Preeclampsia is a multisystem disorder of pregnancy which manifests as hypertension, proteinuria, and/or other end organ damage as a result of endothelial dysfunction, and occurs in 3–5% of all pregnancies . Aside from its high prevalence, preeclampsia accounts for 10–30% of all preterm deliveries in developed countries [2, 3]. HELLP syndrome (hemolysis, elevated liver enzymes, and low platelets) is a severe variant of preeclampsia. Hematologist are often consulted because of thrombocytopenia and microangiopathy. First defined by Weinstein in 1982, HELLP syndrome has a reported incidence of up to 0.8% of all pregnancies . For classic HELLP syndrome the Tennessee and Mississippi classifications propose clinical criteria using platelet count, lactate dehydrogenase (LDH) levels, bilirubin and aspartate aminotransferase (AST) with or without alanine aminotransferase (ALT) levels to establish the diagnosis (Table 1) [5, 6]. It is further acknowledged that many women with preeclampsia may have some but not all of these laboratory findings such as isolated thrombocytopenia or elevated liver enzymes without the classic disease. These women are categorized as “impending,” “partial”, “incomplete” or “atypical” HELLP and the criterion for this disease process varies [7, 8]

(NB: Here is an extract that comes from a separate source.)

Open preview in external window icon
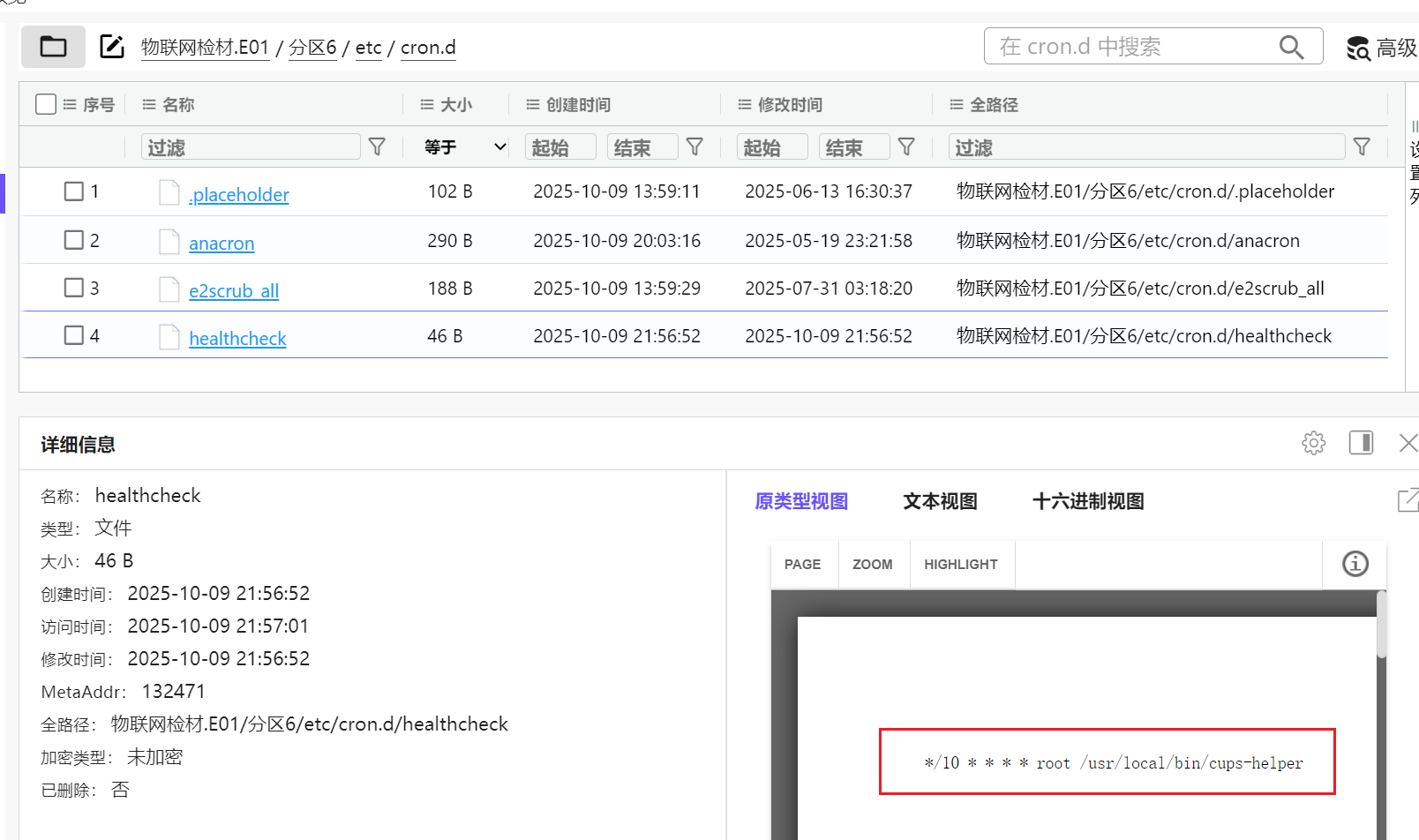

HELLP syndrome may result in severe morbidity and mortality to both the mother and fetus. Disseminated intravascular coagulopathy is the most frequent severe maternal complication followed by hepatic rupture and bleeding . Delivery is the treatment of choice, but preterm delivery may have severe consequences to the neonate. Neonatal mortality and morbidity are significantly higher if the fetus is delivered before 34 weeks . Treatment of HELLP prior to delivery is largely supportive and consists of fetal monitoring, steroids to increase fetal lung maturity, magnesium sulfate for maternal seizure prophylaxis, and pharmacologic management of hypertension [10–12].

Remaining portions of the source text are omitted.